German VW set to mark the first foreign auto factory with union
Feb 04, 2014 03:05 PM EST
According to a Bloomberg report, a Tennessee-based plant of Volkswagen AG will have a union soon, making it the first foreign-owned automaker in the US whose workers are represented by a union. The German company has agreed to allow its factory workers in its Tennessee plant to be represented by the United Auto Workers, Bloomberg said. In a statement, UAW said the National Labor Relations Board will be facilitating the voting, which will happen on February 12 to 14, after majority of the 1,550 hourly VW employees there had placed their signatures on the authorization cards.
Bloomberg added that the UAW is looking to establish German-style worker councils in traditionally non-union states like Tennessee. It noted that several of its elected officials in the US have voiced their opinions against unions, with a senator saying that it will cause job losses.
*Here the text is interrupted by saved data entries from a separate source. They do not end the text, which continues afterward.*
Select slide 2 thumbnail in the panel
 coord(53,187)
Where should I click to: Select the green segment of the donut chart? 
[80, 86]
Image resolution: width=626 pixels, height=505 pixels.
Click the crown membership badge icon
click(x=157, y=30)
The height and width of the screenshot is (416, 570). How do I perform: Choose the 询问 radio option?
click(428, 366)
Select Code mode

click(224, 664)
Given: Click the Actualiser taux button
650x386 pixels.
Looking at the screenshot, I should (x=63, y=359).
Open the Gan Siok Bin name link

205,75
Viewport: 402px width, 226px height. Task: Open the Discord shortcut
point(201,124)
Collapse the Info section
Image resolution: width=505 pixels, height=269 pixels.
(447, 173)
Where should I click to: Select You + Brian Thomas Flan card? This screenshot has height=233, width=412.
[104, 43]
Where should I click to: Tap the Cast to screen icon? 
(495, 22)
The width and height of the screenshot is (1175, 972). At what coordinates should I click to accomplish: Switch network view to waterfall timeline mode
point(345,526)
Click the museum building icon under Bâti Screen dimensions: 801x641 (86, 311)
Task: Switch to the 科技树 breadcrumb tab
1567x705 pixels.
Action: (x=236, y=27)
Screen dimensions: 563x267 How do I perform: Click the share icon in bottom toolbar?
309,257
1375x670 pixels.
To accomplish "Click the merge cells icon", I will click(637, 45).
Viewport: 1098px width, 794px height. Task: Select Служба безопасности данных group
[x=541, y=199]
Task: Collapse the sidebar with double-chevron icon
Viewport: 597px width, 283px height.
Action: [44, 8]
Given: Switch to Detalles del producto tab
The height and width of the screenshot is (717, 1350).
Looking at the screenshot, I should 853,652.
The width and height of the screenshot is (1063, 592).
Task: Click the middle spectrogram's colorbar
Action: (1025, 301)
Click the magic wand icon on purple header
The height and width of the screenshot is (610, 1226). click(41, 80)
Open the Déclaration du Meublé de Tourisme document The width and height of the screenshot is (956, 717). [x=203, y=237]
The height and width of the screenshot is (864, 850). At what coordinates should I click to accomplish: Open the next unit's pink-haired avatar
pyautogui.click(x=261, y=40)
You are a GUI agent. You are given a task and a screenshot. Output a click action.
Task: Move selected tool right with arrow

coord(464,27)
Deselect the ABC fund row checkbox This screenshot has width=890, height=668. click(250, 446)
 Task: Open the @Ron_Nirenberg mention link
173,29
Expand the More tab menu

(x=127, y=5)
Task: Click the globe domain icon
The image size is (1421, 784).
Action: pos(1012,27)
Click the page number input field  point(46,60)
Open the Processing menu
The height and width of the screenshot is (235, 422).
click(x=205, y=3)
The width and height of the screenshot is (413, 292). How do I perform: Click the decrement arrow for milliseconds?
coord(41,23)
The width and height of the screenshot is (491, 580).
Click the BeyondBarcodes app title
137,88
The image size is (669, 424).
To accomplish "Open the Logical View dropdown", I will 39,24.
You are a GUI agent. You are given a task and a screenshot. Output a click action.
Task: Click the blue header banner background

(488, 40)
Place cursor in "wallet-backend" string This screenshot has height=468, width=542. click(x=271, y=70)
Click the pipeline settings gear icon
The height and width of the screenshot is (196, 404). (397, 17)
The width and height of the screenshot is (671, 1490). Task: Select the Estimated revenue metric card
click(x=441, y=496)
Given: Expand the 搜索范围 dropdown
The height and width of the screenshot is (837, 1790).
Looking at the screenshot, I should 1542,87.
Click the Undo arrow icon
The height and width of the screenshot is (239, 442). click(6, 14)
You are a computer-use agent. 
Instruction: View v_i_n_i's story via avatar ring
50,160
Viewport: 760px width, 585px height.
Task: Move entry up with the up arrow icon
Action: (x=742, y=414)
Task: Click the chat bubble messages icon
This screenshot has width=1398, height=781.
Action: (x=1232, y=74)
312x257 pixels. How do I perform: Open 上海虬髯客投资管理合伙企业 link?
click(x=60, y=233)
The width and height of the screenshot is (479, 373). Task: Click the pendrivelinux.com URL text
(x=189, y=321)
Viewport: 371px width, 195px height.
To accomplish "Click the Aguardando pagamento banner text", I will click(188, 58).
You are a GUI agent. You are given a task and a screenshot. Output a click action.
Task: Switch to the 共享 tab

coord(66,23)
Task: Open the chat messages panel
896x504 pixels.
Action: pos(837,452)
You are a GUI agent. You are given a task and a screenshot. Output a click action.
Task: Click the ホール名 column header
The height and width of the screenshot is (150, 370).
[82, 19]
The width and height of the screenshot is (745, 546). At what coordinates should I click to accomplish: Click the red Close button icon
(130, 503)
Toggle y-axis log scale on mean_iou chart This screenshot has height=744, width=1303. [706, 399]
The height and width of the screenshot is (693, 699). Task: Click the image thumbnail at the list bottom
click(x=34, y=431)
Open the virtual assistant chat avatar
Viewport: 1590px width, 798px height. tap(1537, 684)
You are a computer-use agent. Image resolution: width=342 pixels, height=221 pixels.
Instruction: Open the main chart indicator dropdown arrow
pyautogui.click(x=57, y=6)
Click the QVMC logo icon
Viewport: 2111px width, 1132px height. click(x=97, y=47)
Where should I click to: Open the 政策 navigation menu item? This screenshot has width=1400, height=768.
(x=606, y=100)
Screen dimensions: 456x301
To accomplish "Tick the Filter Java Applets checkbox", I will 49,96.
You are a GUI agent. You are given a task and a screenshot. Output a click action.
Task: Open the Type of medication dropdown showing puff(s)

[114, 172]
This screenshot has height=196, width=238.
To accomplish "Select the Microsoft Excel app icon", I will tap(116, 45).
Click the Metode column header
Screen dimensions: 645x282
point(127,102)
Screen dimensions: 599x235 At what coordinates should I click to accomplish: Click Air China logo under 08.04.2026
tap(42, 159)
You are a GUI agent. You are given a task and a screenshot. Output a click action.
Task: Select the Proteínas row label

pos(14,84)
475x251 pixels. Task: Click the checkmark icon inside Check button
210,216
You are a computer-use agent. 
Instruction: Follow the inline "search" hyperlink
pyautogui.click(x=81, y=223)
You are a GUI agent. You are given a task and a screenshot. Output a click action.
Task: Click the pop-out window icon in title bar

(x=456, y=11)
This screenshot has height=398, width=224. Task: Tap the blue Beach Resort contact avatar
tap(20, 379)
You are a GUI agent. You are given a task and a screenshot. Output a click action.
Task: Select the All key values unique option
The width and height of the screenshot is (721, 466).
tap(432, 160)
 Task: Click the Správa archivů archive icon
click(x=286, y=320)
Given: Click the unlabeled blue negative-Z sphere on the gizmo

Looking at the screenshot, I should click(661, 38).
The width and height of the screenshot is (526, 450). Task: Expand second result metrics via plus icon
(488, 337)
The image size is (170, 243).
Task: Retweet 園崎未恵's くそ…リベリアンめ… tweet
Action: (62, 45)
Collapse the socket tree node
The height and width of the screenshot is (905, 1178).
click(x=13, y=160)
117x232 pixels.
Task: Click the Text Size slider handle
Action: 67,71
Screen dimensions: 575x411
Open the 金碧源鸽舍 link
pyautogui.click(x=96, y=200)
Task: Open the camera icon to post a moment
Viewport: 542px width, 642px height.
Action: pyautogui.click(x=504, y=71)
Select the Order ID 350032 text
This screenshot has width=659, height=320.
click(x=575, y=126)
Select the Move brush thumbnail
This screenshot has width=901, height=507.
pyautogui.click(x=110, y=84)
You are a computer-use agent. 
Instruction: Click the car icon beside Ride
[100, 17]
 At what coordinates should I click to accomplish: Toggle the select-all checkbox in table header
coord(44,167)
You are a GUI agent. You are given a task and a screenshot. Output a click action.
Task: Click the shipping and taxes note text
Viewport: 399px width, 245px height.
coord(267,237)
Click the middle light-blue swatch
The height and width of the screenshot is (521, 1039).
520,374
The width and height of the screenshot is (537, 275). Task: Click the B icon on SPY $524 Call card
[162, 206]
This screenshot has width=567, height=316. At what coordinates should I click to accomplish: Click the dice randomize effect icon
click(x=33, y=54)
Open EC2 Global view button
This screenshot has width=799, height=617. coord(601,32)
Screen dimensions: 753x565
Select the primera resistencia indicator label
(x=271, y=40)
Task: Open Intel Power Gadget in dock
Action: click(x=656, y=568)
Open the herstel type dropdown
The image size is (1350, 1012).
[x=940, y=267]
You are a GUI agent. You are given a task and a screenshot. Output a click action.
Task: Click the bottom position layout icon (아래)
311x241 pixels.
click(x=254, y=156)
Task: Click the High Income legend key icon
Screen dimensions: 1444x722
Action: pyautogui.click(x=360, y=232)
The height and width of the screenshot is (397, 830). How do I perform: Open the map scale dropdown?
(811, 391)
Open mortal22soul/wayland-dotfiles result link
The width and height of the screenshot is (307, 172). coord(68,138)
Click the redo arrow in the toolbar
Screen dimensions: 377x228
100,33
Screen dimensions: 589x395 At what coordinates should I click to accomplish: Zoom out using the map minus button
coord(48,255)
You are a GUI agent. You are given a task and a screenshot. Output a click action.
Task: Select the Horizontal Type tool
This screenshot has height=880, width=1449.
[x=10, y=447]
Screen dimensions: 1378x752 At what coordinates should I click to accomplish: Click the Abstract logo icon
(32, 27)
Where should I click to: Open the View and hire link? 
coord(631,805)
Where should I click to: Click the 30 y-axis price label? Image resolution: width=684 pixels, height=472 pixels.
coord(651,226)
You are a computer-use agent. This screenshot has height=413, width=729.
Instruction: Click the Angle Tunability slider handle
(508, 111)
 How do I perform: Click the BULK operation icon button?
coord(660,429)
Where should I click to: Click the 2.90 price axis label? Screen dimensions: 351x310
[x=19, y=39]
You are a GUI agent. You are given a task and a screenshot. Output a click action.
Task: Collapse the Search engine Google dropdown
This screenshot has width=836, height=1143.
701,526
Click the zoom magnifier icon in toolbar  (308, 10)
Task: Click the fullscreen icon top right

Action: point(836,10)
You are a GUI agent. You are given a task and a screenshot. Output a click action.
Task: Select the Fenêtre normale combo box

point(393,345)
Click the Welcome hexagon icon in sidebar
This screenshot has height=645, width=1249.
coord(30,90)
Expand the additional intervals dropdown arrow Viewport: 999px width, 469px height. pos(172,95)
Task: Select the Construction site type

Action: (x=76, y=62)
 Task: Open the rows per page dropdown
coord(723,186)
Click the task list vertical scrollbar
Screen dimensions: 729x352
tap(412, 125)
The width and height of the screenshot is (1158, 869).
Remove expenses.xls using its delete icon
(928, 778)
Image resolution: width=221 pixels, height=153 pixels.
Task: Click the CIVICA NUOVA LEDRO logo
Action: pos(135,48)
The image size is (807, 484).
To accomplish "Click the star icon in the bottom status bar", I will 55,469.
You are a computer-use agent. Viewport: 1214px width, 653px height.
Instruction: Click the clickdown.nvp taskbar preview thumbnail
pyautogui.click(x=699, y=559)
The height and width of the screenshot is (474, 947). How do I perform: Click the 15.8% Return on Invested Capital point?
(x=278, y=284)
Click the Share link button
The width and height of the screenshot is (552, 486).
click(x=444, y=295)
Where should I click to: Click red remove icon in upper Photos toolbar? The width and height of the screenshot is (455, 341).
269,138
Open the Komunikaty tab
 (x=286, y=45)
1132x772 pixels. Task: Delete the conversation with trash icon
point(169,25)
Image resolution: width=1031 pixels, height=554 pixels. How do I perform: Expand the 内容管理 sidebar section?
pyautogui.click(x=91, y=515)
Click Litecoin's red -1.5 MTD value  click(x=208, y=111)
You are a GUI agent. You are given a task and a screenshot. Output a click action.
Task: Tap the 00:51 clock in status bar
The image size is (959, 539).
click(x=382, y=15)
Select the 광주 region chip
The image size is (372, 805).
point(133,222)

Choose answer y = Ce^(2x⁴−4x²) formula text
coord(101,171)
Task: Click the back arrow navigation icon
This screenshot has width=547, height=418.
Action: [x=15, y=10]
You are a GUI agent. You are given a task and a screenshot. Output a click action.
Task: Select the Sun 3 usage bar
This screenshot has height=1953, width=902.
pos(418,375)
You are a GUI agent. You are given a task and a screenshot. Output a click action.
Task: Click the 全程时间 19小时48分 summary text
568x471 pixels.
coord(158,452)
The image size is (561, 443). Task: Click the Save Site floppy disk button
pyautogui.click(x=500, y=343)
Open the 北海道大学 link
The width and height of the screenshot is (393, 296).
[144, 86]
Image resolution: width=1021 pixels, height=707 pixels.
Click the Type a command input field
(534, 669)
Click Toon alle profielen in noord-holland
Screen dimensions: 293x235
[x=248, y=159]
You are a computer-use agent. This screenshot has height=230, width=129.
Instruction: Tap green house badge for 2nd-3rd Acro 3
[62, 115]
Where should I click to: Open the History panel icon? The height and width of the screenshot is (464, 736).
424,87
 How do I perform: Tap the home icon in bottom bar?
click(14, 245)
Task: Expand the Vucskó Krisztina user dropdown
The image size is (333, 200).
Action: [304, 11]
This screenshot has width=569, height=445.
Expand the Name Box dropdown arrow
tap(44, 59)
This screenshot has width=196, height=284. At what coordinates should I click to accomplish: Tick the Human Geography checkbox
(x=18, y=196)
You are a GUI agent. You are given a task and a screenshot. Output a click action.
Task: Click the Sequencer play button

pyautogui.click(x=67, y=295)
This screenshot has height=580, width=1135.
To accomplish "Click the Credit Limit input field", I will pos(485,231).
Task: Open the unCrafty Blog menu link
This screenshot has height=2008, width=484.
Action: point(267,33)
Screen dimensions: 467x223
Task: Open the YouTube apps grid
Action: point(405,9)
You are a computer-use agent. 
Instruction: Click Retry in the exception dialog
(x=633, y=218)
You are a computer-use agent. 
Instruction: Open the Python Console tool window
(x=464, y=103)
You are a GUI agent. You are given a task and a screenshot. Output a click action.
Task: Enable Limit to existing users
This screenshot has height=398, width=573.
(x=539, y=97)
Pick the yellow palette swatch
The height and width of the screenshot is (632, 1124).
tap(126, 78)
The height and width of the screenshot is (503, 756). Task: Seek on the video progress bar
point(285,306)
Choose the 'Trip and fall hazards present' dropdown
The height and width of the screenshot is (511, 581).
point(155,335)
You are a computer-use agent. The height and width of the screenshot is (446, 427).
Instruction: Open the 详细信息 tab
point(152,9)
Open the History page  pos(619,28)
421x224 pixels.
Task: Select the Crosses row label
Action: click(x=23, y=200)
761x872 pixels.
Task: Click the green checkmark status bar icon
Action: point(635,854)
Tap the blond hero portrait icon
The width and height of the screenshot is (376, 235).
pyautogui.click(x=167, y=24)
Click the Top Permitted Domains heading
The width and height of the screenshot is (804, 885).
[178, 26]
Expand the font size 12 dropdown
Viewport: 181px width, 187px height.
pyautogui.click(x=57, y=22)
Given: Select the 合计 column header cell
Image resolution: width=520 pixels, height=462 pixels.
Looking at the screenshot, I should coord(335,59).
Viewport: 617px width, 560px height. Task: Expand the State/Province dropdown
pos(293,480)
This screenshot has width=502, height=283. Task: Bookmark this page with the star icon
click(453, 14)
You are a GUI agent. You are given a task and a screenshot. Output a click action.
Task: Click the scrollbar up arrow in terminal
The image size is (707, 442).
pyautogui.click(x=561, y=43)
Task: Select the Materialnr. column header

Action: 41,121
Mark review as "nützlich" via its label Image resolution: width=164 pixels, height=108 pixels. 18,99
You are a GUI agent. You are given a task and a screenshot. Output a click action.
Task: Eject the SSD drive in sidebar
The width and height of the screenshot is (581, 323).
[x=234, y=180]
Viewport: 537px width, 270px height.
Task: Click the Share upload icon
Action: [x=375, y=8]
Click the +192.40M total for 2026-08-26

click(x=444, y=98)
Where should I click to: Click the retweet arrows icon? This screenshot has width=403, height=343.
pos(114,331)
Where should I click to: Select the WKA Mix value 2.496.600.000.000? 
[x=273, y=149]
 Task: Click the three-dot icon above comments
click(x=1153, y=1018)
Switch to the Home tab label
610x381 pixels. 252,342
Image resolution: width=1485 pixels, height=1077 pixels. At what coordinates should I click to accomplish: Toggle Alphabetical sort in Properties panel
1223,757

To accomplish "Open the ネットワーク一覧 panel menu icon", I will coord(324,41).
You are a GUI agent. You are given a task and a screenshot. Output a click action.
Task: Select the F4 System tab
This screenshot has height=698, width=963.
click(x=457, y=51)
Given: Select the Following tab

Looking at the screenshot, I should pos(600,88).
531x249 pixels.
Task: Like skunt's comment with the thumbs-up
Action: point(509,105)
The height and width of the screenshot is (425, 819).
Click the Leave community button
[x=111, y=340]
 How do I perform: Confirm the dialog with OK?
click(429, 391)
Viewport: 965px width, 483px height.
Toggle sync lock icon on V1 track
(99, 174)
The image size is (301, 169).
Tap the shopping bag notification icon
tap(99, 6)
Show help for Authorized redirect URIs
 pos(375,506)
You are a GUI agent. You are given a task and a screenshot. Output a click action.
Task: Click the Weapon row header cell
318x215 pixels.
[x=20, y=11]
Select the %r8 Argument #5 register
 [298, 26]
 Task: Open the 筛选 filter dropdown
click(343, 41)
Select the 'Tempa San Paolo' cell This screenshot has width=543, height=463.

Worcester, Massachusetts-based Clark University labor law professor Gary Chaison said, "Essentially the UAW, which has for years been trying to make inroads into foreign-owned plants, finally has a foreign-owned plant it can organize. That's really remarkable."
Chaison clarified that union affiliation in Germany is not required for employees to create councils.
The union added that it has already organized factory workers at foreign-based auto plants located in Illinois, Michigan and California, areas where US companies usually had an interest in. UAW also stated that its success at the VW's Chattanooga plant was a milestone, as it will be the first wholly-owned foreign manufacturer who agreed for them to enroll union members.
Volkswagen Chattanooga chairman and chief executive officer Frank Fischer said in a statement, "Volkswagen Group of America and the UAW have agreed to this common path for the election. That means employees can decide on representation in a secret ballot election, independently conducted by the NLRB. Volkswagen is committed to neutrality and calls upon all third parties to honor the principle of neutrality."